Record set -
>> BEGIN
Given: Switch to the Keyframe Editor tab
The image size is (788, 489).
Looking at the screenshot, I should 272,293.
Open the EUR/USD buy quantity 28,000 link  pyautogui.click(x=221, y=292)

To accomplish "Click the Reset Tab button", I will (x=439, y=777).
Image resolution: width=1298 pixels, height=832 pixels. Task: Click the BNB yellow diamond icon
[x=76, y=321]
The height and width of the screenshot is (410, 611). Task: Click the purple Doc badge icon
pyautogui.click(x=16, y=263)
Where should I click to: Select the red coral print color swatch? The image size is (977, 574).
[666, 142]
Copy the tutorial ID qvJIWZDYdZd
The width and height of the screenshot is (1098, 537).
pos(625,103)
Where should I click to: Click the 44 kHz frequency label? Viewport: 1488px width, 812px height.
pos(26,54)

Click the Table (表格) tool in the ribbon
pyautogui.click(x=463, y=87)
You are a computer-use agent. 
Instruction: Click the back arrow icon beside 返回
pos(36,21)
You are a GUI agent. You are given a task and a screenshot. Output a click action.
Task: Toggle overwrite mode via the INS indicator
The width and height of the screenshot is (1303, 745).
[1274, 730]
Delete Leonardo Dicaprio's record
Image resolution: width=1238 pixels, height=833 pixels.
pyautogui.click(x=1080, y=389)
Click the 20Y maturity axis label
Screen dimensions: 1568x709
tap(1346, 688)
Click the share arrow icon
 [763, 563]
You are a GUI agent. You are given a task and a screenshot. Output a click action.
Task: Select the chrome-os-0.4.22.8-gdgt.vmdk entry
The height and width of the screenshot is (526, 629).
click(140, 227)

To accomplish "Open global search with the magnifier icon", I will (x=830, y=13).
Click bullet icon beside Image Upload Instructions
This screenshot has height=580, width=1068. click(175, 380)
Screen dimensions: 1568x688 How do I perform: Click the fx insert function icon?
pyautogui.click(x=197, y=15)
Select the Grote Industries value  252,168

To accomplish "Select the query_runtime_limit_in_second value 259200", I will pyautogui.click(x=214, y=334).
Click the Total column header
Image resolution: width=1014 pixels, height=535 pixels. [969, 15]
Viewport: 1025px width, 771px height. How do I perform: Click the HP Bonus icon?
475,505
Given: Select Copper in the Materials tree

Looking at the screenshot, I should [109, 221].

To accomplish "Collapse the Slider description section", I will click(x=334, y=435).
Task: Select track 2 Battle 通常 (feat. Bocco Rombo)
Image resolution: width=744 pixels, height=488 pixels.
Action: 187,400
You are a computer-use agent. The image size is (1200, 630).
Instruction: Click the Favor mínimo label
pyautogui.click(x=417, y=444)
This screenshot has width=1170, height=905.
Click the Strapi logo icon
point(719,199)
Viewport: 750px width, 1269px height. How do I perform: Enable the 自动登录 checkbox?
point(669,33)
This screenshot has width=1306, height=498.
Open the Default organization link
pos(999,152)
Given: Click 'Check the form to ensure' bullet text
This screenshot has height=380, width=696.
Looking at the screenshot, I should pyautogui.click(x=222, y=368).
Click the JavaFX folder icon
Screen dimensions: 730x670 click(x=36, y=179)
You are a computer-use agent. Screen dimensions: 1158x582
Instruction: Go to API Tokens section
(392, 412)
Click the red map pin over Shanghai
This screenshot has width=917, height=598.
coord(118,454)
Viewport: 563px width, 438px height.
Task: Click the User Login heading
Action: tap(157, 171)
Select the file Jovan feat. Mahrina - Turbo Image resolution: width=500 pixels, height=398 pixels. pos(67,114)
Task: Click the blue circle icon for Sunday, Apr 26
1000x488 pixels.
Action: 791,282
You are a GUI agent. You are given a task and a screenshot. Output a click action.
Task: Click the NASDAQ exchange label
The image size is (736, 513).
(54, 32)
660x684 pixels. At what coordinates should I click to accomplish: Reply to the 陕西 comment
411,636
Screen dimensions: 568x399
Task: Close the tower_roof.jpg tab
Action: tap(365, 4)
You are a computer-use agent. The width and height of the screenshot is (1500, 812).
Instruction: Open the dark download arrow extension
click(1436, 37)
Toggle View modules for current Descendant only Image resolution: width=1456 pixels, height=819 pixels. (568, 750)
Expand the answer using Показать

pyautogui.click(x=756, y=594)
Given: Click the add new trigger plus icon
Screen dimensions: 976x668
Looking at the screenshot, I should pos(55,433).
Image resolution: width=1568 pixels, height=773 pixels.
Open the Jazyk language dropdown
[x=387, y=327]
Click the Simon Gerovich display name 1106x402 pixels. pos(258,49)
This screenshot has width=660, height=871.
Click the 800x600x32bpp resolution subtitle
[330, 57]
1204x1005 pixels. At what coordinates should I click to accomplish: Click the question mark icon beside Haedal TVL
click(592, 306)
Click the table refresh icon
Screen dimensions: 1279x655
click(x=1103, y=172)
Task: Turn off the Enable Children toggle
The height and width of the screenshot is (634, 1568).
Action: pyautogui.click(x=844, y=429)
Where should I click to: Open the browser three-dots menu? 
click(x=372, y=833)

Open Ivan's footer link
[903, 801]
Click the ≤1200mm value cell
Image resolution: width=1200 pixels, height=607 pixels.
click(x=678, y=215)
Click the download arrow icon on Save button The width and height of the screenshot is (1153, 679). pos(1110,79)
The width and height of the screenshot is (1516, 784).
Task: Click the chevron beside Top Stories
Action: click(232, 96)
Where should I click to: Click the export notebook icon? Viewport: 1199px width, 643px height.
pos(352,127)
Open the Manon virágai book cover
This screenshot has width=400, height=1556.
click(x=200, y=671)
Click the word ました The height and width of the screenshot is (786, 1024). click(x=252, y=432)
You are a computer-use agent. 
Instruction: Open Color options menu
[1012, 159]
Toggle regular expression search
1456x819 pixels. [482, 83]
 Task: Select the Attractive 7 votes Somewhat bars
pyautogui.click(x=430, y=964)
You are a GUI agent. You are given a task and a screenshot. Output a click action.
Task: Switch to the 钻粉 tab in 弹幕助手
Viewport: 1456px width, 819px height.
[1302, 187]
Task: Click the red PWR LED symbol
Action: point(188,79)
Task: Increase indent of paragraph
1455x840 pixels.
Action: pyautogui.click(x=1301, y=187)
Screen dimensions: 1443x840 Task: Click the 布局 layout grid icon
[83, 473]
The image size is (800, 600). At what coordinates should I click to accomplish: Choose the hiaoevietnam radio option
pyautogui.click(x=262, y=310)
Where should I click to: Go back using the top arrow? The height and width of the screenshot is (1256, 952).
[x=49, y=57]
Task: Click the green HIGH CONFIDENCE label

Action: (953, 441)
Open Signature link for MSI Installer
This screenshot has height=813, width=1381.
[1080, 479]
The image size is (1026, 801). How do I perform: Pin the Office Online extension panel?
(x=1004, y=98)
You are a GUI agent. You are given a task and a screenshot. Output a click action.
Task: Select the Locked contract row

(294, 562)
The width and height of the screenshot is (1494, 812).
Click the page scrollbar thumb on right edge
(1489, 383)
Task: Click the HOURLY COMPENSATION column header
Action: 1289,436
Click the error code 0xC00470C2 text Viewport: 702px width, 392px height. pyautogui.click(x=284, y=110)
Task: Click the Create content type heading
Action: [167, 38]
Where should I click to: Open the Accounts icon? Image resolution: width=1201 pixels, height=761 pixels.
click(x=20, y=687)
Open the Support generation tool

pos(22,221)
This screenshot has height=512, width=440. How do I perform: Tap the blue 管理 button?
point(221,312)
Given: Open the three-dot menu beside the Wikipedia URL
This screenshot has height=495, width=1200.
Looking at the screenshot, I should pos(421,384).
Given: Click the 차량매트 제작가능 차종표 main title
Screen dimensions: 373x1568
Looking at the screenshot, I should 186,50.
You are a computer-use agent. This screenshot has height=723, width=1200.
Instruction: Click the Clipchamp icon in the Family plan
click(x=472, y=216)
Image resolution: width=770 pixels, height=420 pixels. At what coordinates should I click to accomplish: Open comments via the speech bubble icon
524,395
>> END
What is expected -
Revise the entries from the line containing "660x684 pixels. At" through the line containing "click(x=1103, y=172)" by changing "dropdown" to "menu", and leave everything else in those lines as it is.

Reply -
660x684 pixels. At what coordinates should I click to accomplish: Reply to the 陕西 comment
411,636
Screen dimensions: 568x399
Task: Close the tower_roof.jpg tab
Action: tap(365, 4)
You are a computer-use agent. The width and height of the screenshot is (1500, 812).
Instruction: Open the dark download arrow extension
click(1436, 37)
Toggle View modules for current Descendant only Image resolution: width=1456 pixels, height=819 pixels. (568, 750)
Expand the answer using Показать

pyautogui.click(x=756, y=594)
Given: Click the add new trigger plus icon
Screen dimensions: 976x668
Looking at the screenshot, I should pos(55,433).
Image resolution: width=1568 pixels, height=773 pixels.
Open the Jazyk language menu
[x=387, y=327]
Click the Simon Gerovich display name 1106x402 pixels. pos(258,49)
This screenshot has width=660, height=871.
Click the 800x600x32bpp resolution subtitle
[330, 57]
1204x1005 pixels. At what coordinates should I click to accomplish: Click the question mark icon beside Haedal TVL
click(592, 306)
Click the table refresh icon
Screen dimensions: 1279x655
click(x=1103, y=172)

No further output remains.